113P - Anlotinib as third-line treatment in patients with refractory advanced non-small cell lung cancer: A multicentre, randomized, double-blind, placebo-...

Date 17 April 2015
Event ELCC 2015
Session Poster lunch
Topics Anti-Cancer Agents & Biologic Therapy
Non-Small-Cell Lung Cancer, Metastatic
Presenter Baohui Han
Citation Annals of Oncology (2015) 26 (suppl_1): 29-44. 10.1093/annonc/mdv050
Authors B. Han1, K. Li2, Y. Zhao3, B. Li4, Y. Cheng5, J. Zhou6, Y. Lu7, Y. Shi8, Z. Wang9, L. Jiang1
  • 1Department Of Pulmonary, Shanghai Chest Hospital, 200030 - Shanghai/CN
  • 2Oncology Medicine, Tianjin Medical University Cancer Institute and Hospital, Tianjin/CN
  • 3Department Of Pulmonary, Shanghai Chest Hospital, Shanghai/CN
  • 4Department Of Oncology, Beijing Chest Hospital, Beijing/CN
  • 5Department Of Oncology, Jilin Province Cancer Hospital, Changchun/CN
  • 6Department Of Pulmonary, 1st Affiliated Hospital of Zhejiang University School of Medicine, Hangzhou/CN
  • 7Department Of Oncology, West China Hospital, Huaxi, Sichuan University, Chengdu/CN
  • 8Department Of Oncology, Cancer Institute and Hospital, Chinese Academy of Medical Sciences (CAMS), Beijing/CN
  • 9Department Of Oncology, Shandong Cancer Hospital, Jinan/CN



The aim of this randomised, double-blind, placebo-controlled, anlotinb study was to investigate its efficacy and safety in patients with refractory non-small-cell lung cancer.

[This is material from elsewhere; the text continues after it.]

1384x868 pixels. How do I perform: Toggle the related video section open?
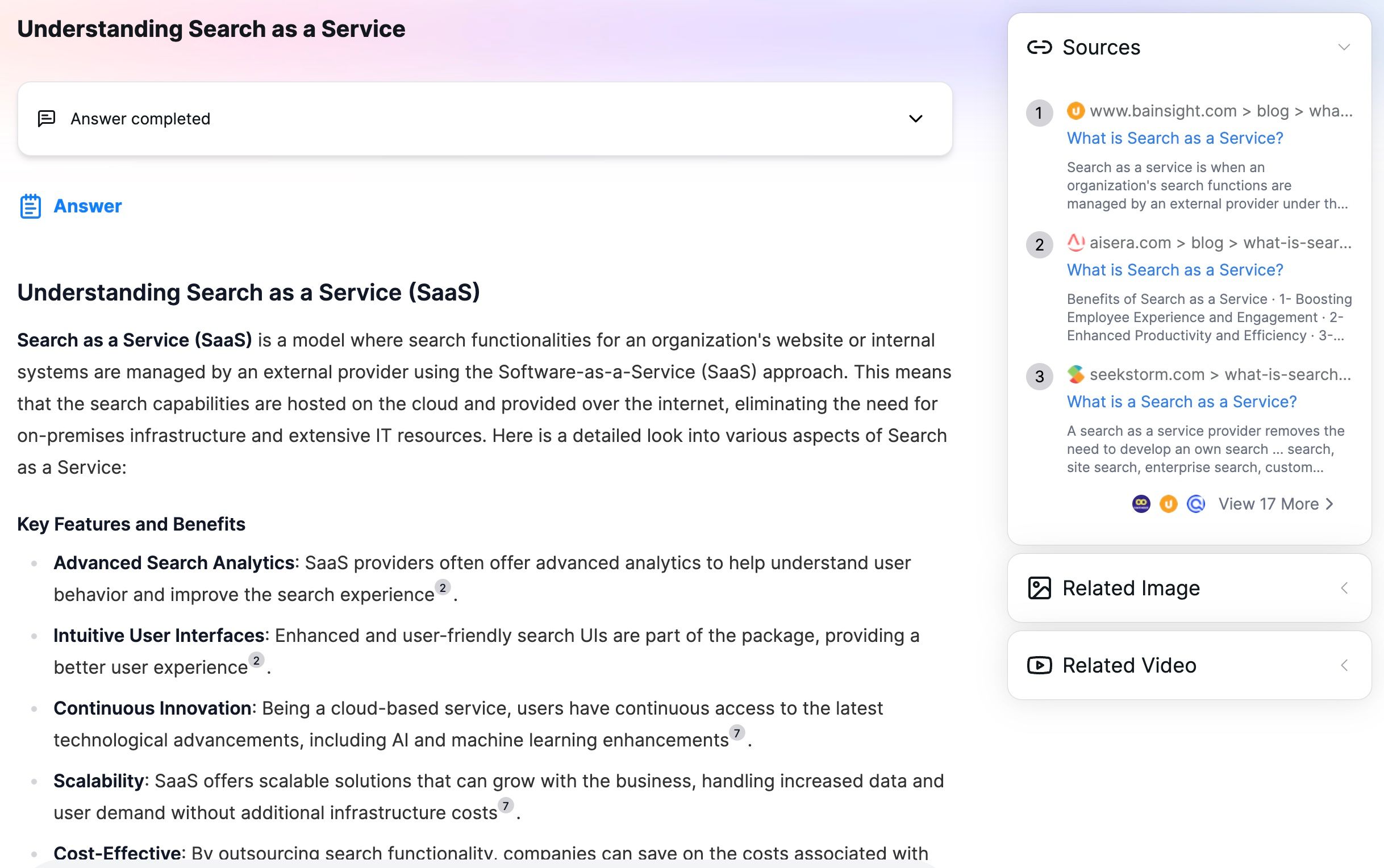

Patients aged ≥18 years with histologically or cytological confirmed, metastatic or recurrent advanced non-squamous NSCLC and an ECOG performance status of 0–1 were randomised 1:1 to receive anlotinib or placebo (anlotinib 12mg/day, po, day 1-14 each 3-week) until progression or unacceptable toxicity, withdrawal of patient consent or death. Patients had received first and second line prior treatment for advanced NSCLC. The primary endpoint was PFS in the intent-to-treat (ITT) population; secondary endpoints included objective response rate (ORR), OS, exploratory biomarkers and safety.


Between 08, 2010 to 05, 2014, we enrolled 117 patients from 13 centres, 60 patients with anlotinib arm and 57 patients with placebo. Baseline characteristics were similar in both groups. PFS was prolonged with anlotinib 4.83 month versus placebo 1.23 months; HR 0.32(CI 0.20–0.51); p < 0.0001 (TTP population). ORR was anlotinib13.3% versus 0% with placebo (p < 0.006). Disease control rate was 93.3% with anlotinib versus 30% with placebo (p < 0.0001), respectively. OS data are not yet mature. Adverse events occurred more frequently with anlotinib (grade 1-2) than with placebo; Grade III/IV treatment-related adverse events increased 16.4% in anlotinib group. No grade 5 toxicities were recorded.


This study confirms that anlotinib as the third line agent has significant PFS benefit in Chinese patients with refractory advanced NSCLC compared to placebo. No serious safety concerns were reported in the study.

Clinical trial identification NCT01924195. Release date 12 Aug 2013


All other authors have declared no conflicts of interest.